2) System Issue: Gang Up On The Leader/Game Extension.

While I like games having some means to target the leader, there's something about Citadels which makes me feel that it's almost too easy to gang up on the leader, further lengthening the game. The Warlord's destructive power clearly delays the endgame. The assassin and thief indirectly lengthen the game by reducing player options. Sometimes, the game drags to a point where it feels like a game of Zombies -- "my God, won't somebody just *win* already?!?!?" ... As soon as someone establishes a good lead, they're a target for anyone with a "zapping" power -- Assassin, Thief, Warlord or one of several variant powers.

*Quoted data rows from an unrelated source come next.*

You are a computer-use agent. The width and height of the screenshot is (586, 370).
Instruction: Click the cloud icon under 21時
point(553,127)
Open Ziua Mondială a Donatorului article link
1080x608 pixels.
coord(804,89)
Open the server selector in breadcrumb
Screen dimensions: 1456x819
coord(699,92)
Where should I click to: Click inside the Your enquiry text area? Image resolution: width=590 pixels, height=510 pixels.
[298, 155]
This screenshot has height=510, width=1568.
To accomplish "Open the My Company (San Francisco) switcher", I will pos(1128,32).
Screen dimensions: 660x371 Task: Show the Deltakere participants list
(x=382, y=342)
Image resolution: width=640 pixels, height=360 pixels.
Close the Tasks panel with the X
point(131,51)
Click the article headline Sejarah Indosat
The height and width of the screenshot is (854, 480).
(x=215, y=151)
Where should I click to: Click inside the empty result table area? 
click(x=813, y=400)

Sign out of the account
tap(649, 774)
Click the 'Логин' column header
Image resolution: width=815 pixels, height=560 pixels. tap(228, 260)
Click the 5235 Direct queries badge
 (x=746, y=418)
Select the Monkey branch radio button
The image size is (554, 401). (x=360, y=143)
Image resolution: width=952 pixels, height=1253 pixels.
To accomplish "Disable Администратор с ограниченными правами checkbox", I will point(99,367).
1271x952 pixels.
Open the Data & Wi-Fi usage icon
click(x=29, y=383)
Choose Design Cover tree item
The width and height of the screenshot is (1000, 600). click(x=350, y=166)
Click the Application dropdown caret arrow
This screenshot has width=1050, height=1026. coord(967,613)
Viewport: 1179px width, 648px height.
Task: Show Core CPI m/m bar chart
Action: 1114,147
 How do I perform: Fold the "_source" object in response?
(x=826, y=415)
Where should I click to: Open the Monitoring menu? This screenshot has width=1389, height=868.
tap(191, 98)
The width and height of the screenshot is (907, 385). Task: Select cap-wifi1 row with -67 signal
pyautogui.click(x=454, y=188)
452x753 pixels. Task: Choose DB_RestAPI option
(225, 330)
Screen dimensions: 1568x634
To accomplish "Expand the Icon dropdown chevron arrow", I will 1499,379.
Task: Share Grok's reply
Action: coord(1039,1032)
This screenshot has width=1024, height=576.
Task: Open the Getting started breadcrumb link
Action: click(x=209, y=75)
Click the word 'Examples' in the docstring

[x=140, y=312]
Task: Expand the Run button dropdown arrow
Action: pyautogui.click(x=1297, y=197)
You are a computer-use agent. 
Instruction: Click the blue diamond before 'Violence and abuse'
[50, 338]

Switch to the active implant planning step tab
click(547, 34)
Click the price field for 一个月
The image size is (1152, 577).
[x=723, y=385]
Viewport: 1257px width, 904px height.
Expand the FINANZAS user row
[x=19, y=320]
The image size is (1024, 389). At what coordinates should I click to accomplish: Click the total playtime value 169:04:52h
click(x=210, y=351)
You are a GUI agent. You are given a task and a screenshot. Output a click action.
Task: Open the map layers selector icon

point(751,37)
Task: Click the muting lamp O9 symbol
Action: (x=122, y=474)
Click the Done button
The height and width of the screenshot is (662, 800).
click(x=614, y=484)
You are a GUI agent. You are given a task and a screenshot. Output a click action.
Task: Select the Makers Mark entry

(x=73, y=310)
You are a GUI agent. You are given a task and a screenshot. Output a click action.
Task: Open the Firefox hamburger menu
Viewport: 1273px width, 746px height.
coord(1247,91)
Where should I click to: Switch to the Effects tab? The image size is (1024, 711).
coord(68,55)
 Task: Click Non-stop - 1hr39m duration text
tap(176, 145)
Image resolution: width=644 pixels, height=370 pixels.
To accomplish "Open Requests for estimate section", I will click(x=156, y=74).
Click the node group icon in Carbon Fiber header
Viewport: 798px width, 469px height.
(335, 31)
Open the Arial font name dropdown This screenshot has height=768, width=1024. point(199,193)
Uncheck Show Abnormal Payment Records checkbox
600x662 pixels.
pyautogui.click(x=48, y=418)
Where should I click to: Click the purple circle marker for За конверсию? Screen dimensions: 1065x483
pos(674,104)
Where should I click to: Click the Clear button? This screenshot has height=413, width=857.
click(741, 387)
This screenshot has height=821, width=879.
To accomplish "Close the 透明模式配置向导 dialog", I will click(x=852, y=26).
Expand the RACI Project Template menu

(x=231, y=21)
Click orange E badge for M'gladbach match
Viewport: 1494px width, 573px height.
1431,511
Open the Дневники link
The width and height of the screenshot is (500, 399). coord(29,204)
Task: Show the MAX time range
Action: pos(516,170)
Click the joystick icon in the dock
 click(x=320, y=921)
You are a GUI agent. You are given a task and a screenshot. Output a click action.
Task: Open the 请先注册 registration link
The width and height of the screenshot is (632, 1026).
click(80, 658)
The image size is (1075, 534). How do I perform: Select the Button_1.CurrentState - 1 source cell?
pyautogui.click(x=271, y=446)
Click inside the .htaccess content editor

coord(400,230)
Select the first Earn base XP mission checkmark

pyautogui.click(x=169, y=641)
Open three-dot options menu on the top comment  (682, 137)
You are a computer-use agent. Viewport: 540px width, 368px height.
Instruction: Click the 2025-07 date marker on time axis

That said, with the right group (which enjoys the ride as a friendly game of backstabbing rather than a deep strategic endeavor) I thoroughly enjoy Citadels. In my mind, the game should play in about 30-45 minutes for the type of experience it provides. Once it starts to stretch out much longer than an hour, I quickly lose interest -- and the risk of ending up in one of those marathon games alone keeps Citadels from hitting the table more often, which is a real shame.

The Bottom Line: 6.5/10 -- Citadels is (or can be) a surprisingly solid game for 6 or 7 players, despite its faults. Don't enjoy it as much with only 3-4, as there's even less interaction between players. Gameplay should ideally be quick, dastardly and exciting to the very end. Or at least, should be -- but with the wrong group, it tends to drag on. I dislike a few character abilities (assassin, warlord) which lengthen the game considerably without adding anything to compensate.